Authors Lose Millions in Royalties, Writers’ Group Says Government Is Culpable

Authors Lose Millions in Royalties, Writers’ Group Says Government Is Culpable
Books are shown on a bookshelf in Ottawa on Jan. 7, 2011. (Sean Kilpatrick/The Canadian Press)
Amanda Brown
7/14/2023
Updated:
7/14/2023
0:00

Access Copyright, one of the country’s largest collectives representing 13,000 authors, said it will lay off staff and cut budgets due to the loss of millions in royalties under an Act of Parliament.

The collective announced July 13 that these actions are a direct result of the millions of dollars in royalties being lost as a consequence of the Copyright Act, according to Blacklock’s Reporter.

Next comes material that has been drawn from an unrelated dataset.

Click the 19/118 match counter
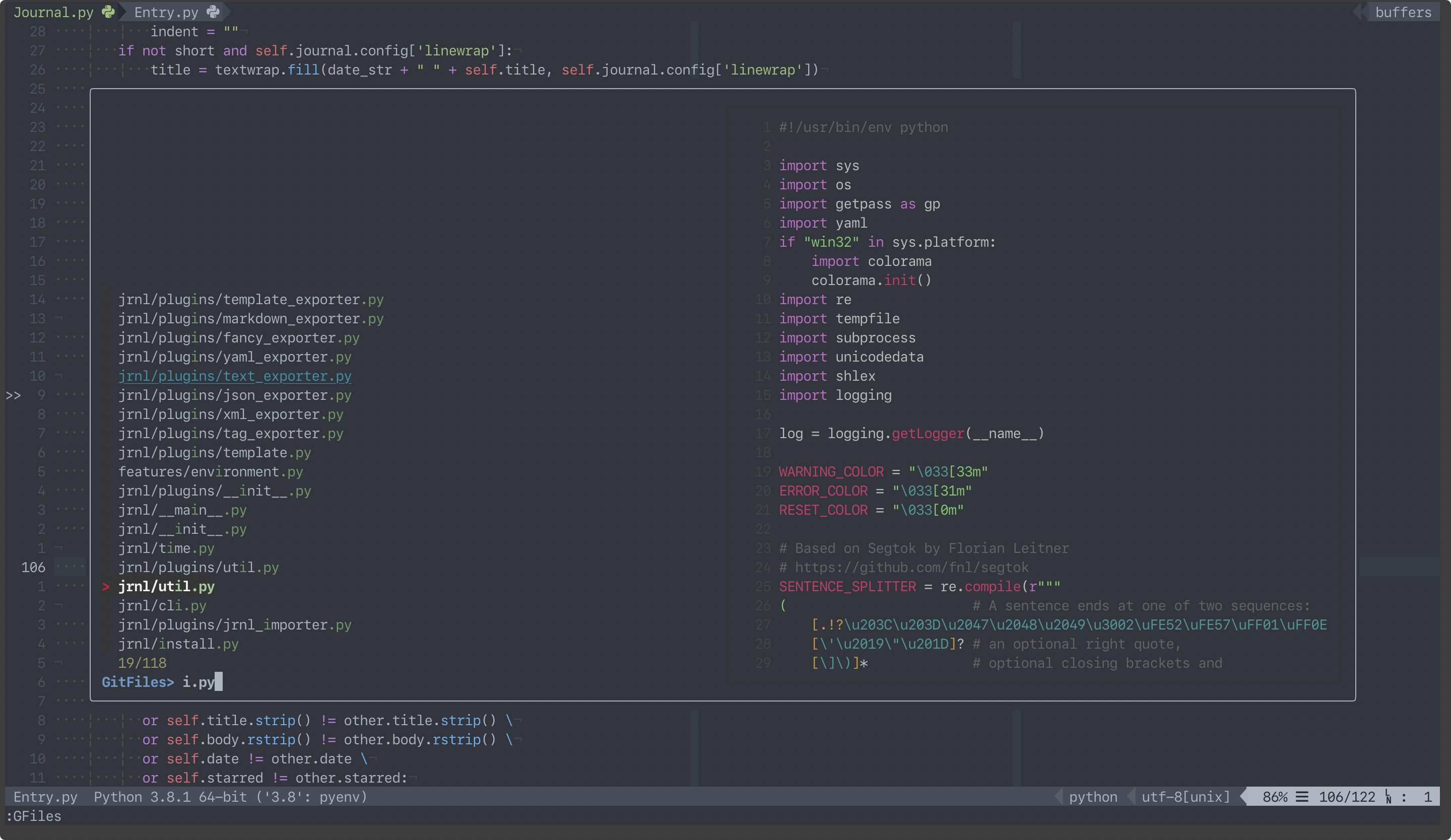This screenshot has height=840, width=1451. 142,663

Cabinet has not yet adopted a recommendation from 2019 from the Standing Committee on Canadian Heritage that it restrain free photocopying currently permitted under the Copyright Act.

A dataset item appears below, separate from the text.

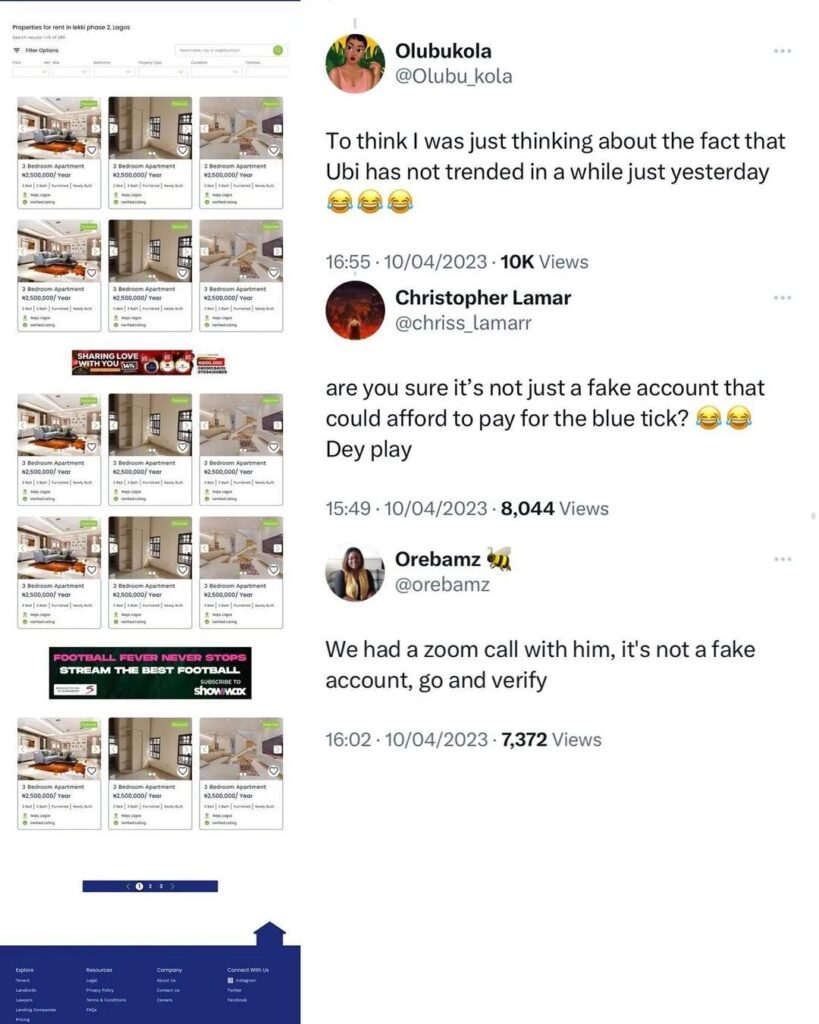Go to next page using pagination chevron
819x1024 pixels.
(x=172, y=886)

“Access Copyright’s board of directors has made the difficult decision to initiate a significant downsizing and restructuring of the organization due to the federal government’s decade-long inaction in fixing Canada’s publishing marketplace,” Access Copyright said in a statement.

The group did not respond to questions, and the scope of job cuts was not outlined, Blacklock’s Reporter said.

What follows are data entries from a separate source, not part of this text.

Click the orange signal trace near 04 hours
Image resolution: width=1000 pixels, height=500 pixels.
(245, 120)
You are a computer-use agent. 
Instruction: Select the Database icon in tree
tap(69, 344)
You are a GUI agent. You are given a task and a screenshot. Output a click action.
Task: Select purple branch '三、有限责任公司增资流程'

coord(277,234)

“This is 90 percent sitting on the desks of government,” said John Degen, CEO of the Writers’ Union of Canada. “They know what the problem is. They know what damage is being caused. Actual people are losing actual jobs.”

Authors and publishers have lost more than $200 million in royalties since 2012, Access Copyright said.

In 2012, Parliament amended the Copyright Act to allow for the copying of books without royalty payment or having to seek permission from authors or publishers as long as reproduction was for personal research purposes. The spirit of these guidelines is referred to as “fair dealing.”

In the same year, a Supreme Court decision in the case of Alberta v. Access Copyright expanded the private research exception to include the wholesale photocopying of textbooks and literature for use in the classroom.

Supreme Court documents revealed that York University admitted to the distribution of 29 million photocopied books for student course packs. In the absence of permission and financial compensation, lost royalties have amounted to more than $2 million per year.

“It is entirely up to the government at this point,” said Mr. Degen. “The rest of the world is looking at Canada, shocked and dismayed, knowing that we do not protect intellectual property.”

Established in 1988, Access Copyright set out to represent and support authors and publishers in the realm of licensing agreements.

In the absence of collectives, “it leaves it up to individual publishers and authors to have to protect their copyright in the courts,” said Mr. Degen. “That was the reason we created a copyright collective in the first place.”

In a media announcement published on its website July 13, Access Copyright lamented the government dragging its heels on the implementation of the 2019 recommendations, saying as that a direct consequence, its authors’ revenue has plummeted.

“The mass, systemic free copying of creators’ works by Canada’s education sector outside of Quebec since 2012 has led to Access Copyright’s total distributions to rights-holders dropping by 79 percent,” the group said.

“It has also led to the start of the hollowing out of Access Copyright—a key piece of Canada’s cultural infrastructure that Canadian creators and publishers rely on to be fairly compensated for the use of their work.”

In a 2019 report called Shifting Paradigms, the Commons heritage committee recommended Parliament revise the Copyright Act to set limitations on the free photocopying of writers’ and publishers’ commercial works.

“Many writers and publishers noted how their incomes have declined since the changes to ‘fair dealing’ in 2012,” wrote MPs.

The Department of Canadian Heritage in a 2020 report confirmed decreases in sales by Canadian publishers as a result of wholesale photocopying.

“Among publishers with less than $150,000 in revenues, the average profit margin was negative between 2014 and 2017,” said the Evaluation of the Canada Book Fund 2012–2018.